As the Wizard, you can choose. Not all apps are magical, some are dumb, and bland, and limited.   But a great app, just one,  can transform your teaching moments from ordinary, to extraordinary.

I have been using the app  Drawing Pad on a fairly regular basis.  If I could only have one app, Drawing Pad would be it.  We can use it for writing, word work,  for math, for response to literature, for science, and social studies.  It engages my students,  it sparks their creativity, and it keeps me curious.

Dorothy started her walk down the yellow brick road with one step and her arms linked to her friends.  They really had no idea where they were going, or what would happen once they got there, they just knew they were on a great adventure.

So get on that great pair of shoes.  Link elbows with a friend.  And take one step out of your comfort zone.  Learn one app.  That’s it, one.  And you will be on your way to the land of “ah’s.”

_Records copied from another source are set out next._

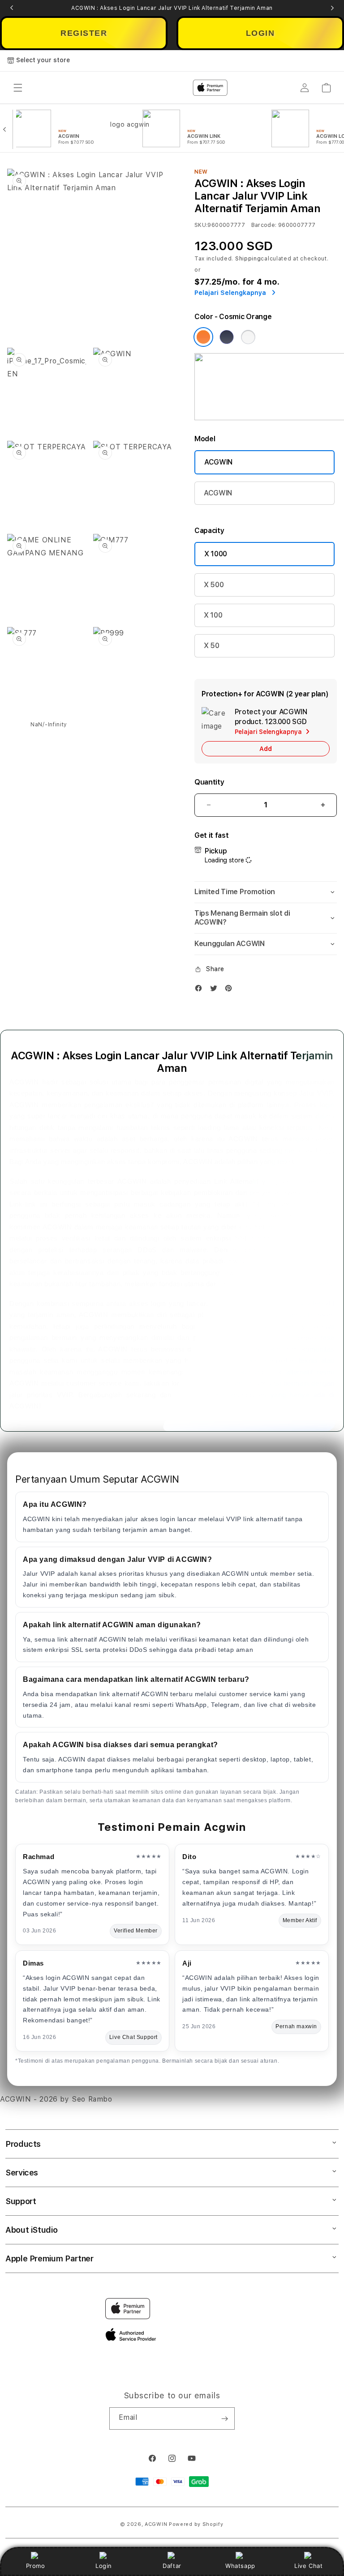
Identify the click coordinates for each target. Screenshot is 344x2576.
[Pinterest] (230, 990)
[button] (265, 892)
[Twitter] (216, 990)
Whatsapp (240, 2565)
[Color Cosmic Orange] (203, 337)
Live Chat (308, 2565)
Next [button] (332, 8)
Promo (35, 2565)
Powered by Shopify (196, 2524)
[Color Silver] (248, 337)
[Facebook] (200, 990)
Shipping (248, 259)
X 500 (214, 584)
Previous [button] (11, 8)
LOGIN (260, 33)
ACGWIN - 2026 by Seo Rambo (56, 2099)
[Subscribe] (224, 2418)
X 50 (211, 645)
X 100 (213, 615)
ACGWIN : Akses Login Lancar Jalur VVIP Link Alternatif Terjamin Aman (172, 8)
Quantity (209, 782)
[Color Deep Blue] (226, 337)
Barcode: (264, 225)
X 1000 (215, 554)
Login (103, 2565)
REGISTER (83, 33)
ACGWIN (218, 462)
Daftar (172, 2565)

“If I only had a brain,” remember that line?  It’s from the scarecrow in The Wizard of Oz. I often find myself thinking, “if I only had a brain, I could figure out how to do this on my computer.”   I am not a “techie”, and technology doesn’t come naturally to me.  That’s why I like my iPad.  I can figure it out.  And so can the students.

I love the way the students and I work together on them.  My students teach each another, and sometimes  they get to teach me.  I love it.  I remember the first time we used the app called Alphabet Tracer.  (We use this app to practice the correct formation of letters and numbers at the beginning of the school year.)  As I monitored the students working on  iPads, I noticed one child was tracing letters using animal print.  He showed me a pull down menu I had missed when I previewed the app.  He had a great moment as a teacher, and I had an “ah-ha” moment as a learner. We were learning together.  I was not the only one able to lead the class, I was following a child.   iPads empower my students.  Much like the Scarecrow in the Wizard of Oz, the brainpower was available all along, it was just in the brain of a child!

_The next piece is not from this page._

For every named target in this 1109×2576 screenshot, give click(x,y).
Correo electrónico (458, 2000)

Remember that lion in the Wizard of Oz? The one who was afraid of everything? What he asked the wizard for was courage, but what he really needed was confidence. Before iPads became a rage, I confidently wrote a grant for one iPad. Other teachers thought it was foolish. The principal grinned, and offered a shoulder shrug at the idea. But the kindergarteners? They delighted! They gasped. They danced. They begged. They had courage to explore something new, and fresh, and relevant. Watching my students share that one iPad made me remember how much fun learning can be. It reminded me that learning and play go together. Now I have 15 iPads for my classroom. It has taken courage and confidence to implement them. Some days are better than others. Some iPad moments are disappointing. And sometimes I get it right. And on those days when I get it right, the classroom hums along, the children are engaged, and the iPads reintroduce play and magic of learning.